Orchestre de Paris, salle Pleyel, 12 mars 2013. Avec notamment Roland Daugareil (2ème à gauche) et Marek Janowski, qui a un coup (d’archet) dans le nez.

Après la démission de Anja Harteros, l’Orchestre de Paris a monté in extremis un programme exclusivement instrumental dans une salle forcément très clairsemée.

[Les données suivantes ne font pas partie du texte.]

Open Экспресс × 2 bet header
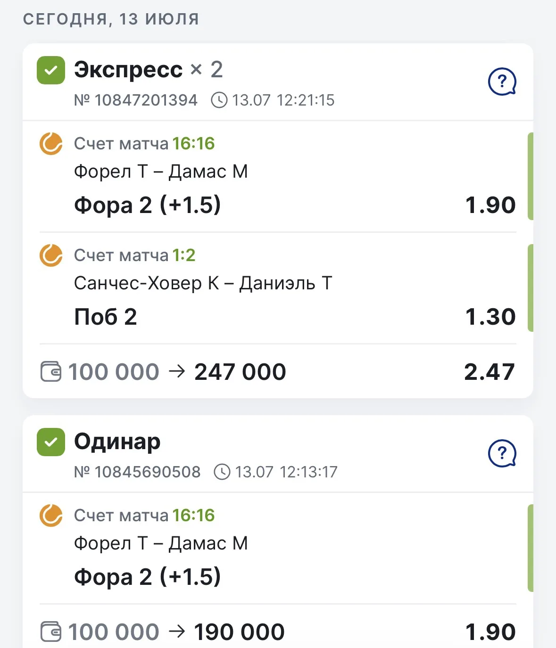Viewport: 556px width, 648px height. (278, 82)
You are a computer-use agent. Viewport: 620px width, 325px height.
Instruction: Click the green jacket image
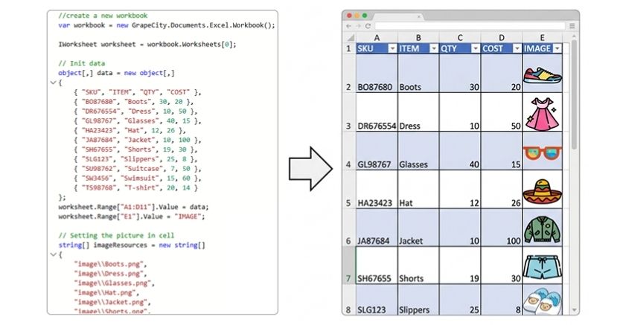[x=543, y=230]

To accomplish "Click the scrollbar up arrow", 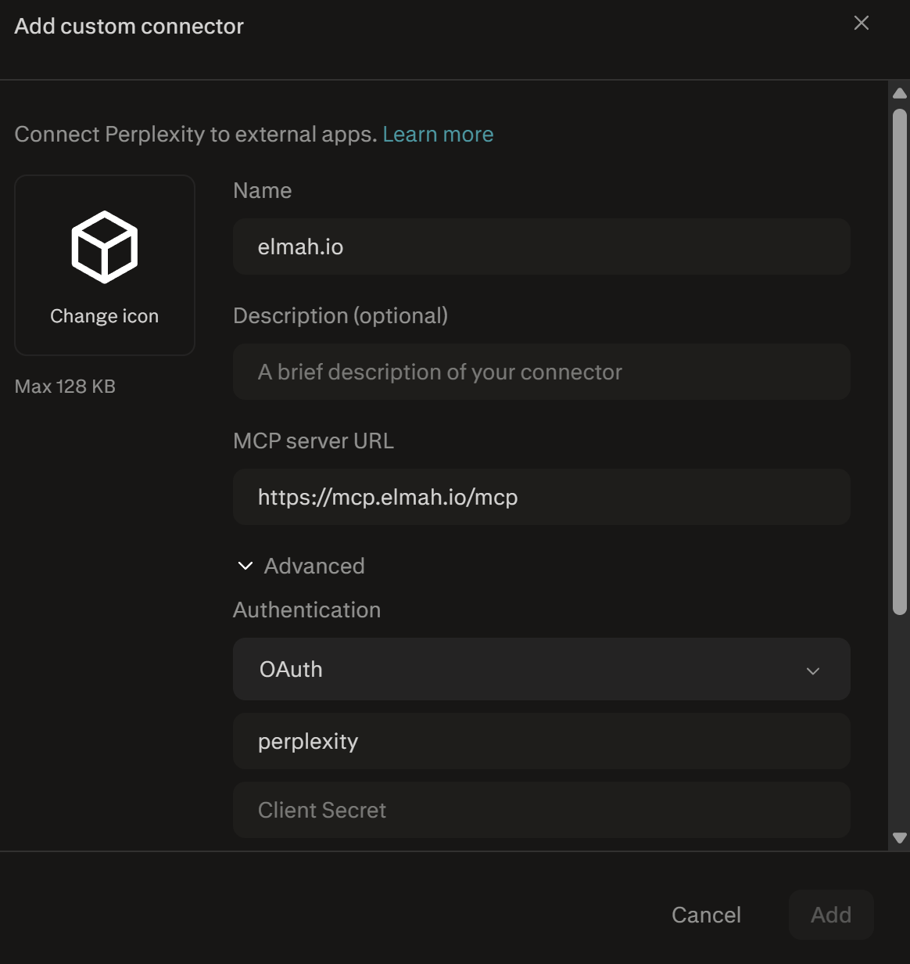I will [x=899, y=92].
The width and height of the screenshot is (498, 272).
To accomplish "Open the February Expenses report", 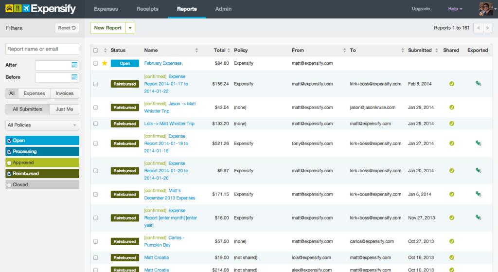I will tap(163, 63).
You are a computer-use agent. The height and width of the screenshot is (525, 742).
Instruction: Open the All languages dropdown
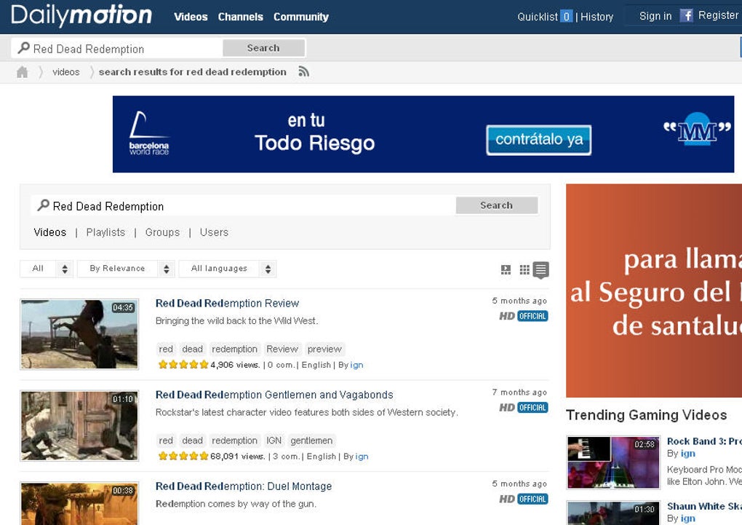point(228,269)
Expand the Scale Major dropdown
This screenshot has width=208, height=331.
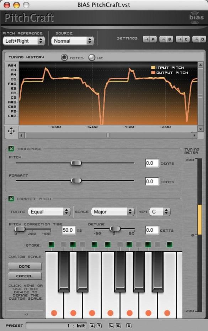coord(113,211)
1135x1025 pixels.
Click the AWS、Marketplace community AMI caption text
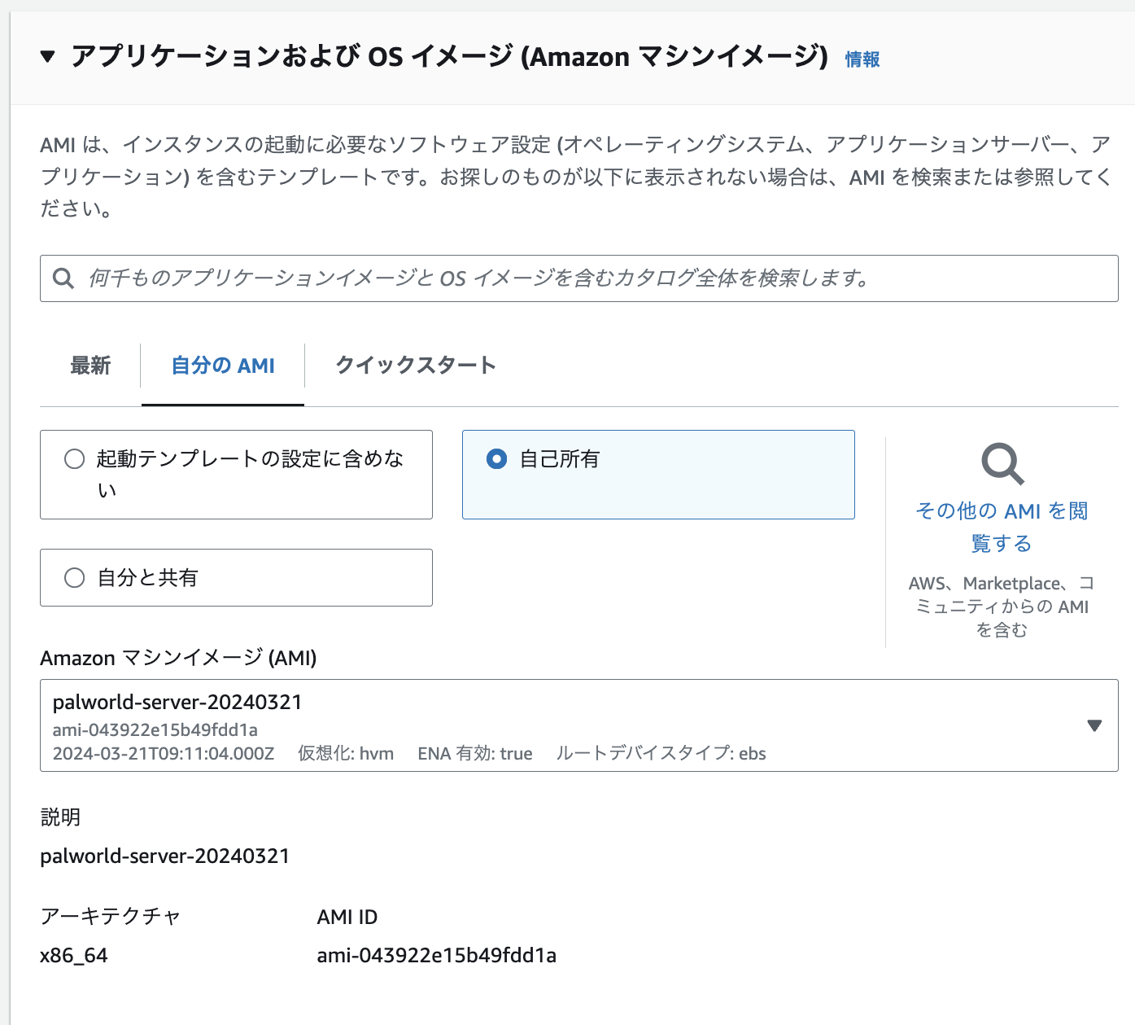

La première partie s’ouvre par Mort et transfiguration de Richard Strauss (25′), un poème symphonique en quatre mouvements enchaînés. L’orchestre est massif, avec cuivres et percussions de rigueur. D’emblée, Marek Janowski semble affirmer ses directives : pas de spectaculaire, peu de pathos, mais des nuances volontiers fondues-enchaînées. Les premières mesures présentent des piano maîtrisés, qui donnent à entendre l’orchestre sous son meilleur aspect. Par la suite, on regrette que la phalange capitale (je sais, mais, dans l’immédiat, j’ai pas d’autre synonyme en tête pour « orchestre parisien ») ne laisse pas éclater la puissance de la composition : peu de fortissimo réellement éclatants, comme s’il s’agissait de privilégier la musicalité sur la puissance de l’écriture orchestrale. Cette option se révèle très précieuse dans une grande partie de ce « poème symphonique », qui s’ouvre et se ferme sur un murmure magnifique ; mais elle eût sans doute été plus gouleyante à nos ouïes si elle avait plus nettement contrastée avec de toniques scènes de batailles en milieu de bal.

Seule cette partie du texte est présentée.